## PROBLEM DESCRIPTION
Reproduce the text about the dishes word for word, everything from "There’s an excellent" down to "textured flavour bomb.".

## TEXT
-*-*-
A don’t-miss moment comes in the form of an Asian-influenced dish of raw bonito dressed with an admirably balanced blend of ginger vinegar and light soy and mixed with slices of several kinds of radish, including the cheery watermelon variety, red on the inside. The whole lot’s topped with sheets of crisp Korean laver, the uneven, crisp seaweed sheets full of toasty sesame flavour.

There’s an excellent offal salad with a roster of good stuff (stuffed, rolled, crumbed and fried hock, grilled tongue, fried cockscombs or pig’s ears) arranged around a tangily dressed herb salad, or New Zealand diamond-shell clams shucked and mixed with a béchamel-like sauce flavoured with cayenne and mace before being put back in the shell, crumbed and baked. Then there’s grilled scampi basted with crème fraîche that’s been seasoned with lemon zest and white pepper, the best part being the brain: it melts under the heat of the grill and blends with the crème fraîche into a beautifully textured flavour bomb.
-*-*-
## RECORD EXCERPTS
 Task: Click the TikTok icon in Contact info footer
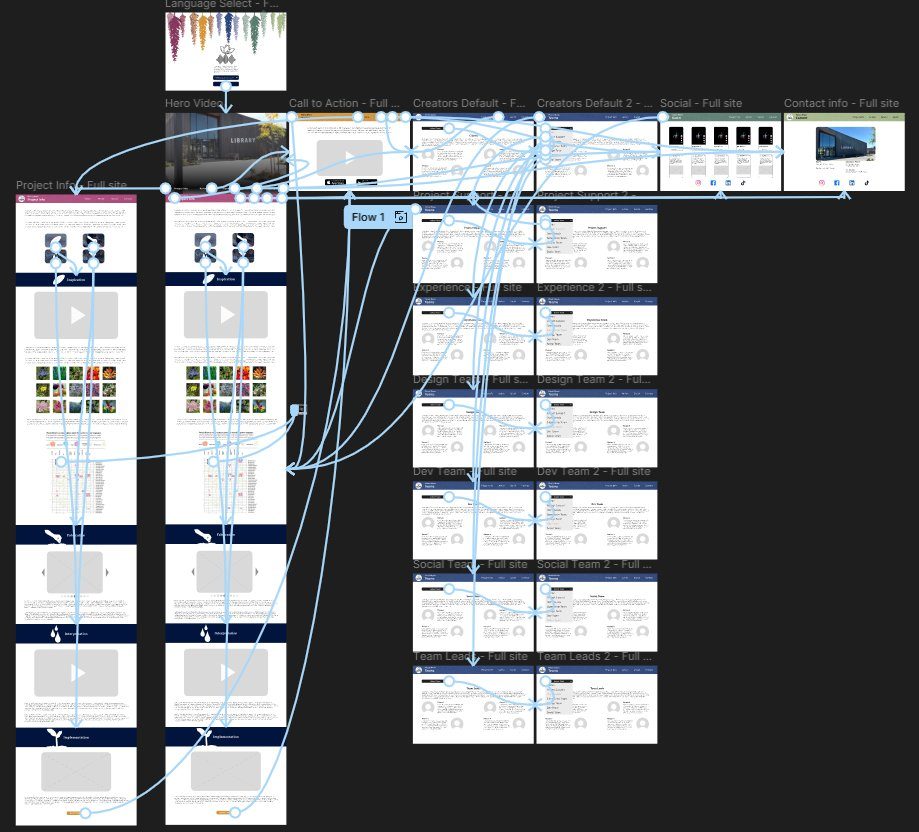pos(866,183)
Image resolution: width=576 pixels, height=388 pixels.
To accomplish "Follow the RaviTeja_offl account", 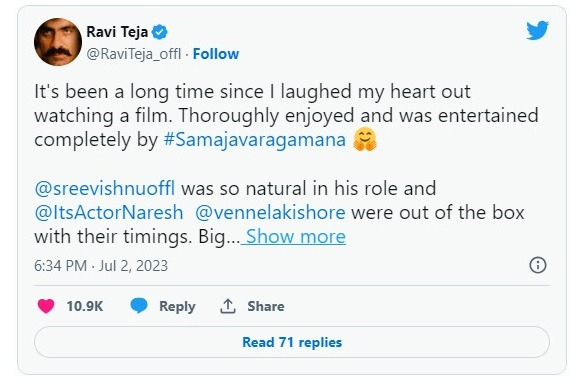I will coord(216,54).
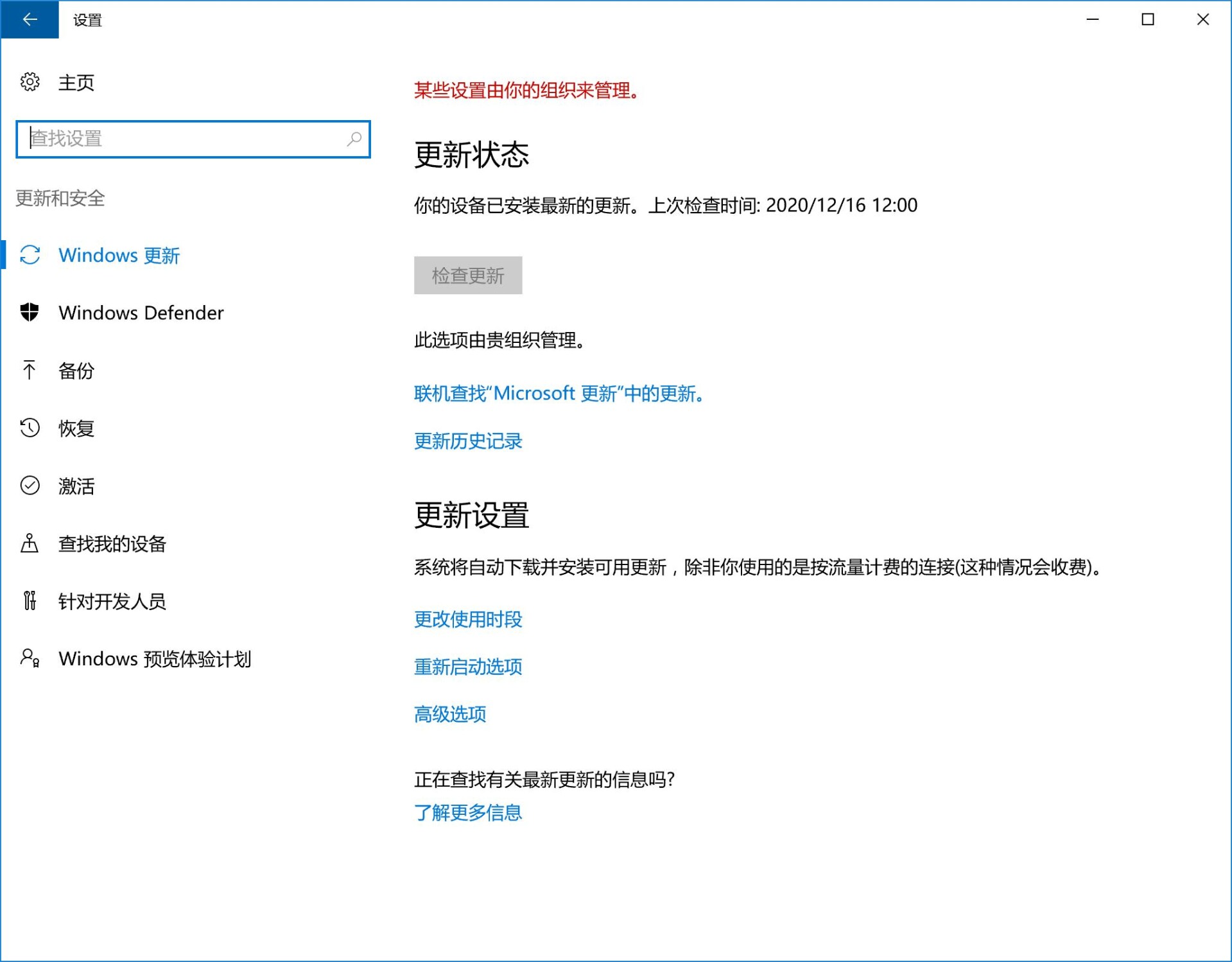This screenshot has height=962, width=1232.
Task: Click the Windows Update refresh icon
Action: pos(30,255)

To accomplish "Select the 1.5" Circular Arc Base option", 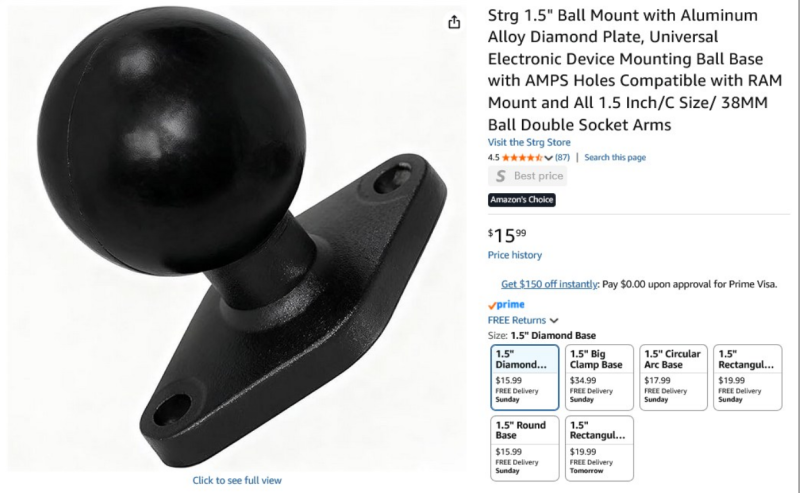I will [673, 377].
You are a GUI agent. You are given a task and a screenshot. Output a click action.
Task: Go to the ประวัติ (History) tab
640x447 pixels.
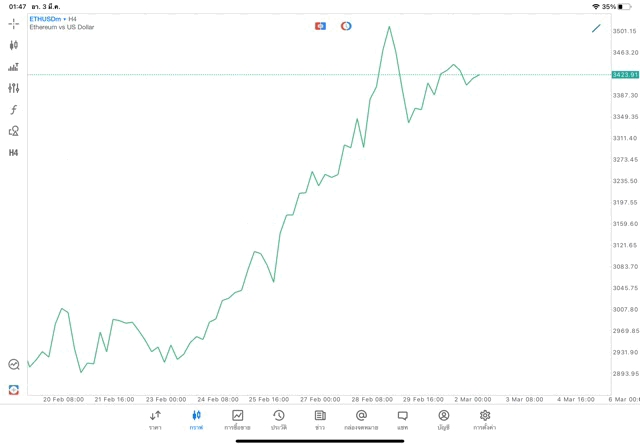[x=278, y=420]
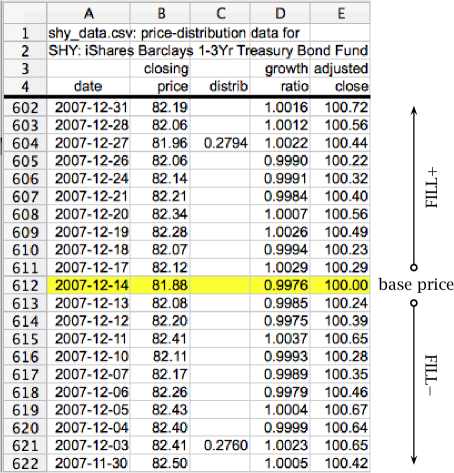
Task: Select column D header
Action: (x=280, y=13)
-*-*-
## YOUR RESPONSE
There’s an excellent offal salad with a roster of good stuff (stuffed, rolled, crumbed and fried hock, grilled tongue, fried cockscombs or pig’s ears) arranged around a tangily dressed herb salad, or New Zealand diamond-shell clams shucked and mixed with a béchamel-like sauce flavoured with cayenne and mace before being put back in the shell, crumbed and baked. Then there’s grilled scampi basted with crème fraîche that’s been seasoned with lemon zest and white pepper, the best part being the brain: it melts under the heat of the grill and blends with the crème fraîche into a beautifully textured flavour bomb.